O
triste fim do búfalo rosilho*
De sete em sete, os pássaros vão
chegando, uma espécie atrás da outra,
sem intervalos, num cordão escuro que começa
na Lua e termina no pátio da aldeia. As
araras vêm na frente. Belas e barulhentas,
pousam nas cumeeiras das malocas e vão
logo roendo a madeira e a palha com seu bico branco,
grande e muito duro. Todos
vêm ver o que está acontecendo. E
parecem incrédulos. “Ara” significa
luz e “arara” ou “guacamaio”
é papagaio grande, que se cria em árvores
altas e não deixa as copas antes da “coêma
piranga” (aurora). “Por que as danadas
se arriscam àquela hora da noite?”,
é a pergunta que se fazem os tapuios. Vencida
a estupefação, alguns homens e curumins
põem-se ao encalço das araras, atraídos
pelas cobiçadas penas verdes e vermelhas
com que enfeitam seus cocares. Mas logo se esquecem
das araras. Tucanos de bicos de osso, pernas curtas
e pretas, penas das costas azuladas, asas e rabo
anilados, frouxéis miúdos e amarelos
no peito, excelentes para forro de carapuças,
acabam de pousar nas estacas da “caiçara”

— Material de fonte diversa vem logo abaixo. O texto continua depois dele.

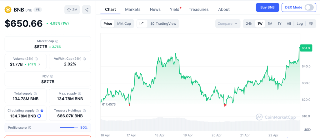This screenshot has width=320, height=138.
Task: Switch to the News tab
Action: (155, 9)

(cerca que protege a aldeia), pondo-se a assobiar
“fiu, fiu, fiu, fiu”. Piracanjuba
e outros curumins tentam agarrá-los, mas
são repelidos a bicadas. Ao assobio dos
tucanos e ao grasnar das araras junta-se o tagarelar
dos papagaios, de todos os tipos, que vão
chegando. Primeiro os grandes ajurus bocas de
gente, palradores, gordões, todos verdes,
penas pretas orlando o pescoço. Em seguida,
os ageruetés, papagaios verdadeiros, que
se levam a Portugal, verdes, encontros das asas
vermelhos, toucado da cabeça amarelo, ainda
mais faladores que os ajurus. Depois, as pequenas
curicas do mangue, fedelhos de papagaio, futriqueiras
e azucrinantes, primas do curau, pequeno pássaro
maldizente. Em seguida, os verdíssimos
periquitos, pingos de pássaro, arremedos
de papagaio, serelepes, irrequietos e barulhentos.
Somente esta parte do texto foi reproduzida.